Пускай я ни разу не встречалась с Тобиасом Хоторном, мне вдруг стало казаться, что я его знаю. Он был повсюду – в каждой детали этой головоломки, в доме, во внуках.
– Не знаю, он ли построил этот мост, – сказал Джеймсон, и на его губах заиграла улыбка, которой позавидовал бы и Чеширской кот, а зубы замерцали в лунном свете. – Но если наши догадки верны, то он наверняка что-нибудь в него встроил.
Стоило отдать Джеймсону должное: в искусстве притворства ему не было равных. Он вел себя так, будто я не спрашивала его об Эмили, а он сам не признался в том, что она умерла у него на глазах.
Будто все, что случается после полуночи, навечно остается под покровом мрака.
Он прошелся по мосту. Я последовала его примеру. Мост был старый, немного скрипучий, но прочный, как камень. Дойдя до самого конца, Джеймсон зашагал обратно, раскинув руки в стороны и легонько касаясь перил кончиками пальцев.
– А что мы вообще ищем? Есть идеи? – поинтересовалась я.
– Как только увижу, сразу пойму, – сказал он. С таким же успехом можно было бы сказать: «Как только увижу, дам тебе знать». Он упомянул, что они с Эмили были очень похожи, и я все никак не могла отделаться от чувства, что на моем месте она отказалась бы играть роль молчаливого наблюдателя. С ней Джеймсон не вел бы себя как с безвольным инструментом, обнаруженным в самом начале игры и припасенным на всякий случай до самого ее конца.

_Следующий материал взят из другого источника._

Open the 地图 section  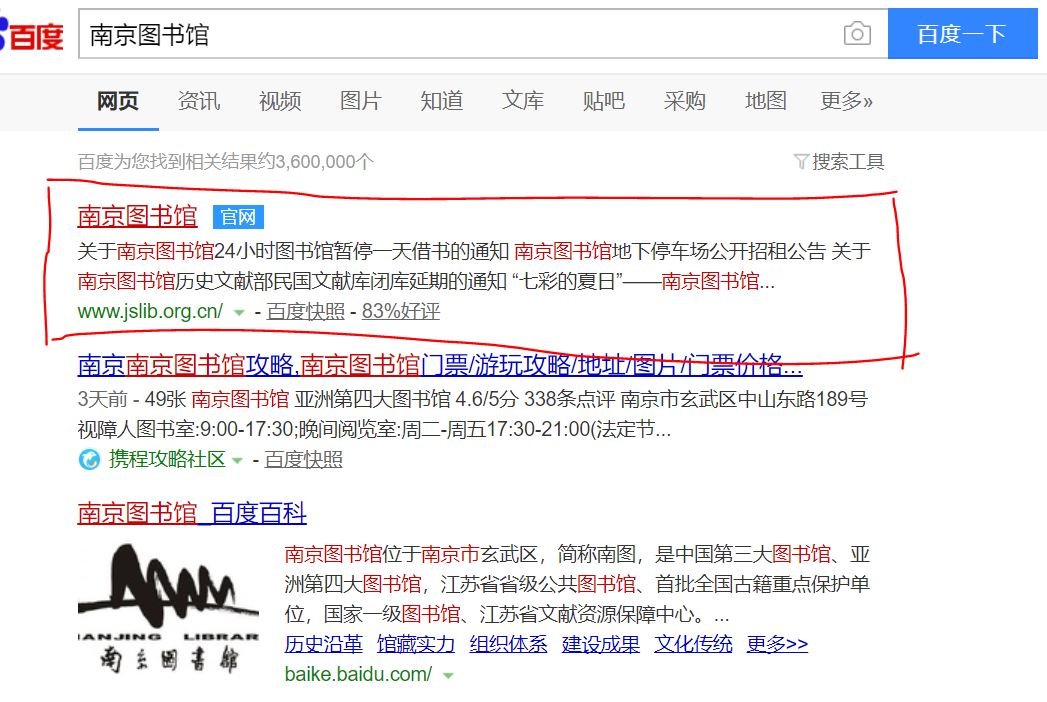pyautogui.click(x=764, y=101)
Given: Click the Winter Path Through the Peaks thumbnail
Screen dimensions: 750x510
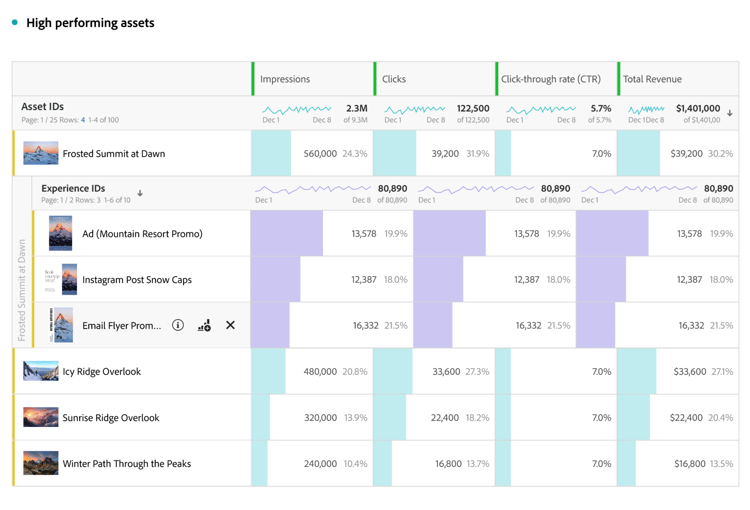Looking at the screenshot, I should tap(41, 463).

Я тоже личность. Я многое могу. Я здесь. И в игре. Я достала телефон из кармана пальто и включила фонарик. Прошлась вдоль моста, внимательно рассматривая перила и выискивая на них надписи или засечки – ничего. Мой взгляд заскользил по шляпкам гвоздей, вбитых в дерево – я пересчитала их, мысленно измерив расстояние между ними.
Закончив осмотр верхней перекладины, я опустилась на корточки и стала изучать балясины. Напротив меня Джеймсон делал то же самое. Все это напоминало танец – странный полуночный парный танец.
Я здесь.
– Как только увижу, сразу пойму, – повторил Джеймсон вслух то ли как мантру, то ли как клятву.
– А может, я буду первой, – выпрямившись, заметила я.
Джеймсон смерил меня взглядом.
– Порой, Наследница, важно посмотреть на проблему под иным углом.
Он подпрыгнул и в мгновение ока очутился на перекладине. Воды под мостом видно не было, но я отчетливо слышала ее плеск. Больше ночную тишину ничего не нарушало – во всяком случае, пока Джеймсон не зашагал вперед.
Я будто снова перенеслась в тот вечер, когда впервые увидела его на ограде балкона.
Мостик совсем не высокий. А ручей наверняка мелкий. Я встала с корточек, направив свет фонаря на Джеймсона. Доска подо мной скрипнула.
– Надо бы глянуть внизу, – предложил Джеймсон. Он забрался на самую дальнюю часть перил и выпрямился, балансируя на краю. – Держи меня за ноги, – велел он, но не успела я толком сообразить, за что именно хвататься и что он вообще задумал, как на ум Джеймсону пришла другая мысль. – Нет. Я слишком тяжелый. Ты меня не удержишь. – Он соскочил с перил. – Давай лучше я тебя подержу.
* * *
Я мало что успела попробовать в своей жизни после маминой смерти. Не было у меня ни первого свидания. Ни первого поцелуя. Ни много чего еще. Но в моих планах точно не значилось никаких акробатических номеров на перилах моста с парнем, который только что признался, что его бывшая девушка погибла у него на глазах, в роли подстраховщика.